Nationals Baseball: Monday Quickie

Monday, April 25, 2022

Monday Quickie

 Things went from meh to terrible this weekend as the Nats finally played a second good team and got trounced. They lost the weekend 24-6 in aggregate, neither hitting nor pitching well. Corbin looked incredibly bad, not making it out of the second. Joan Adon, who just celebrated his first major league win giving the Nats clubhouse a little something to smile about, got rocked looking like the AAA pitcher he is. Cishek, who is supposed to be the good arm in the pen gave up 5 hits and 1 walk in an inning and a third. Josh Bell hurt his other knee. Alcides Escobar went 0-series and dropped his OPS to .358.  Nelson Cruz went 0-series and is now hitting .169.  It was the type of performance that would make you sick <insert obligatory Lucius Fox joke here>

Here is where the Nats stand at the moment. 

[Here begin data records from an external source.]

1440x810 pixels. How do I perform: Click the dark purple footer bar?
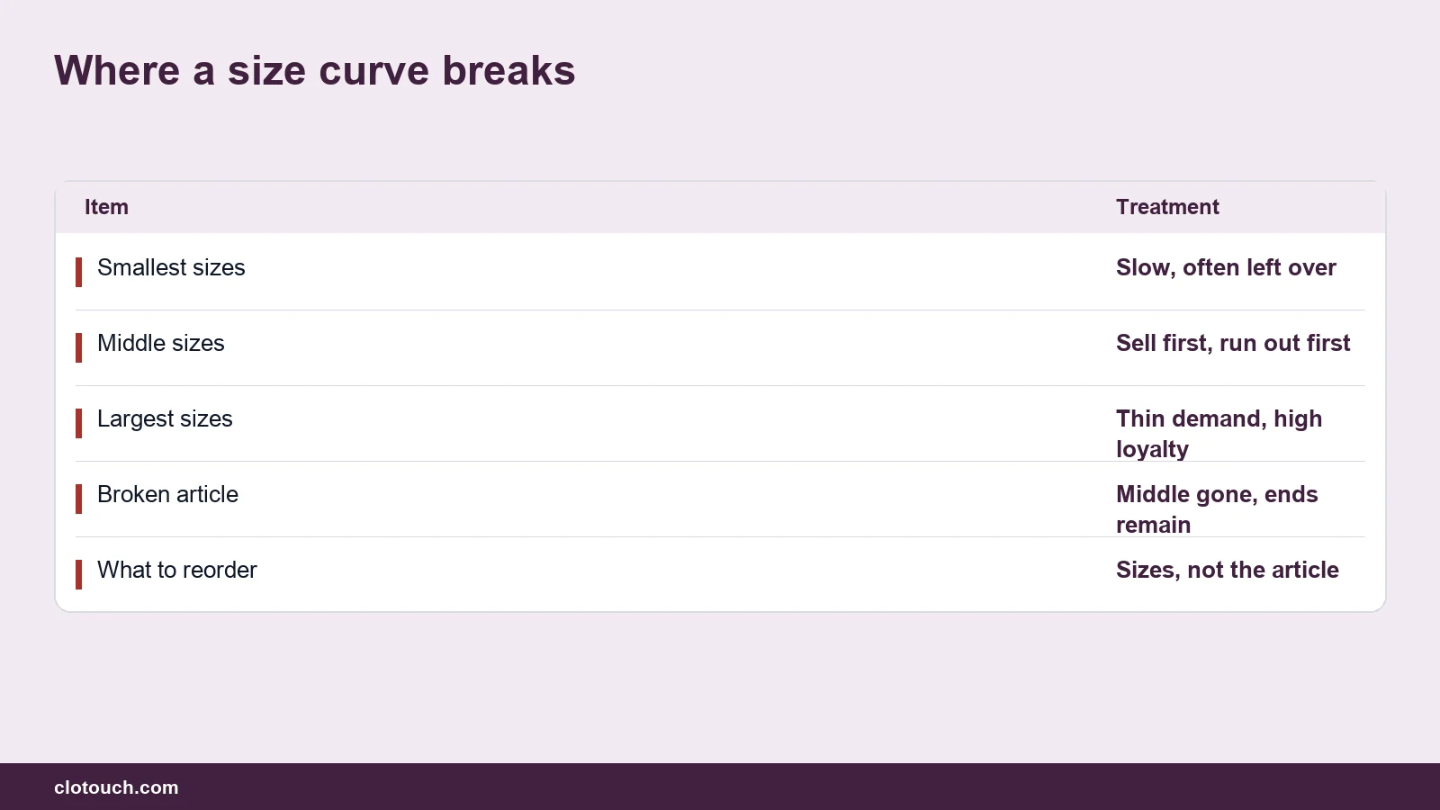point(720,787)
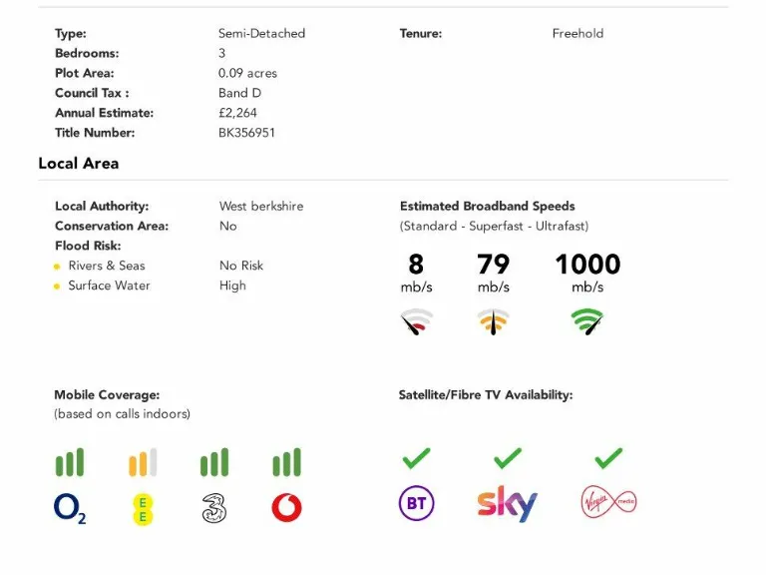Click the EE network logo
Viewport: 766px width, 575px height.
143,508
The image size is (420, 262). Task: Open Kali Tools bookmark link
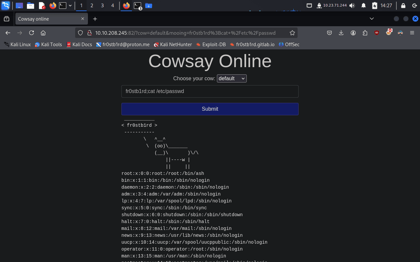[48, 45]
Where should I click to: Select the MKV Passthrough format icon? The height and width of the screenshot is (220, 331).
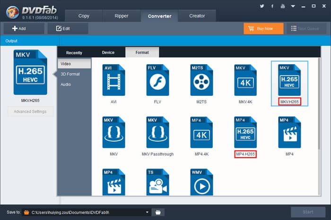click(157, 132)
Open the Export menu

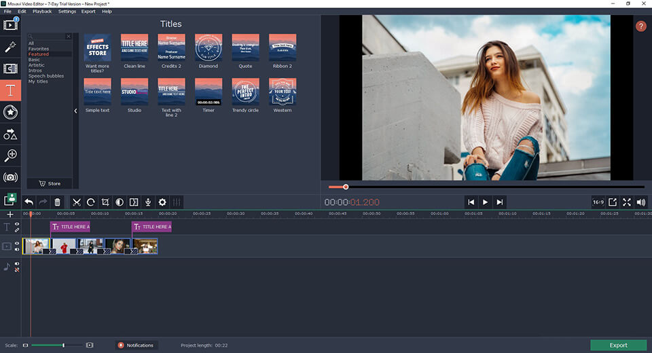88,12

Their big FA move is crashing. Their other good non Soto hitter is hurt. Their 2018 CF of the future can field but really can't hit, but they can't replace him with the other guy, because the other guy can't hit either. They have a 35 year old at SS who can't hit. Their below average 3B is getting to average, but their average 2B is hitting below average so that evens out. They have one bright spot which is a Cuban hitter brought in 5 years ago finally finding his swing in the majors.  Unfortunately he is 34. 

Their starting rotation is one pitcher deep, making a rookie the defacto ace. Their best early reliever is down for weeks, leaving the pen structure a mess and filled with arms no one would call quality.  

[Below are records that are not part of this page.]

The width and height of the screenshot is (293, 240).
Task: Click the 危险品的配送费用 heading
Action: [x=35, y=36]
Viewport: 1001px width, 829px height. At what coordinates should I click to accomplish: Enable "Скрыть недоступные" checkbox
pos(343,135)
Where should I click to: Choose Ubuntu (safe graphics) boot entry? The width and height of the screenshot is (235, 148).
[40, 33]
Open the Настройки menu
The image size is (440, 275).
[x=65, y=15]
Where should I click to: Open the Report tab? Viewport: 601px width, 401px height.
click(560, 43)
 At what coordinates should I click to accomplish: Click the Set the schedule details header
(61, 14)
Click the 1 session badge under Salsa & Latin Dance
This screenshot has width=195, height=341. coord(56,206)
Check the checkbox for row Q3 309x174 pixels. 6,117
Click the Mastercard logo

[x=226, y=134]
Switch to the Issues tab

They are the second worst team in baseball and after a brief stand at home against Miami they'll go on an extended West Coast swing playing the team that just humiliated them and a couple surprisingly good teams.  If they can't win this series against the Marlins they are a pretty good bet to be looking at a 10-20 start.

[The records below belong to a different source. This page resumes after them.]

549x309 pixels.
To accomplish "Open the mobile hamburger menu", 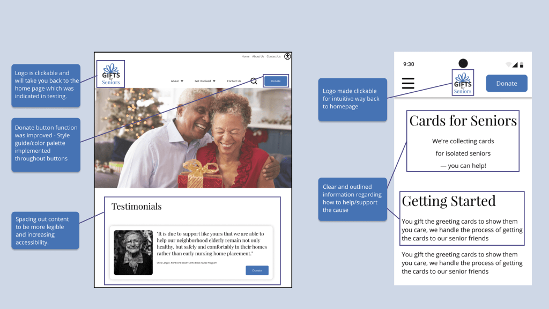I will click(408, 83).
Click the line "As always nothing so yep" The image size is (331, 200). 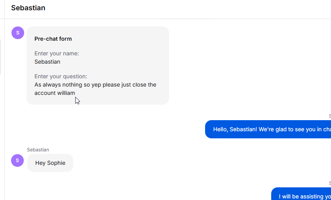pyautogui.click(x=68, y=85)
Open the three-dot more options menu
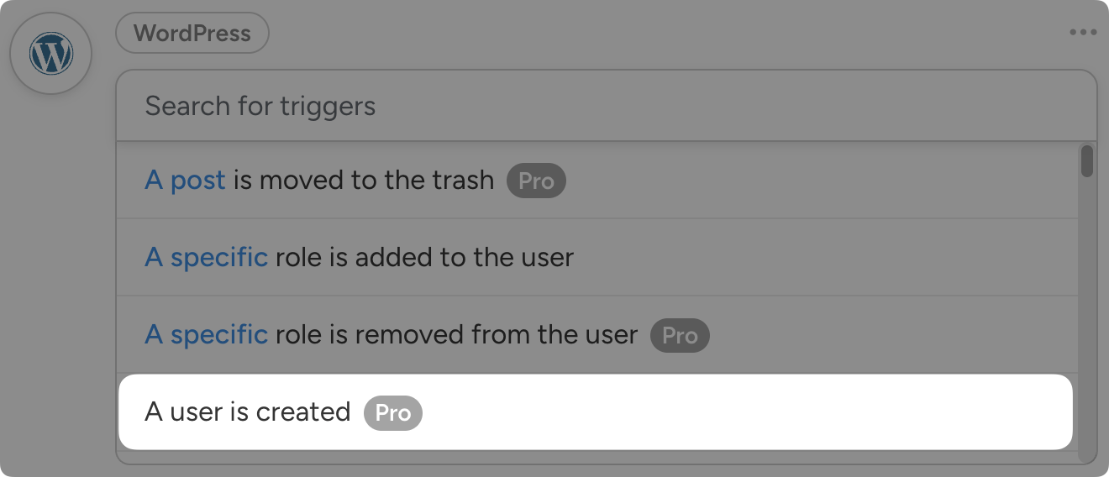 1083,33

How is the season already long?

13 comments:

ocw5000 said...

The goal of the whole season seems to be: buy lottery tickets on vets and hope you can restock the farm system with younger lottery tickets at the trade deadline. That's why you're getting a double dose of A. Sanchez in the rotation plans and not Josh Rogers and Espino (who are not great! but are also not has-beens). It's why Luis Garcia is still in AAA with an .875 OPS. It makes some sense from a long-term perspective but it is really dispiriting to watch. It also means 2024 is the "let the kids play" year. I may go full Event Horizon if they bring in Sam Clay and Patrick Murphy to walk the bases loaded again. I'd much rather watch Tyler Clippard give up 1000 home runs and feel a tingle of nostalgia.

Bright spots:

* Josh Bell's knees and Lucius Fox's oyster dinner means more Riley Adams at 1B!
* Victor Arano leads the pitching staff with 0.5 fWAR!

ocw5000 said...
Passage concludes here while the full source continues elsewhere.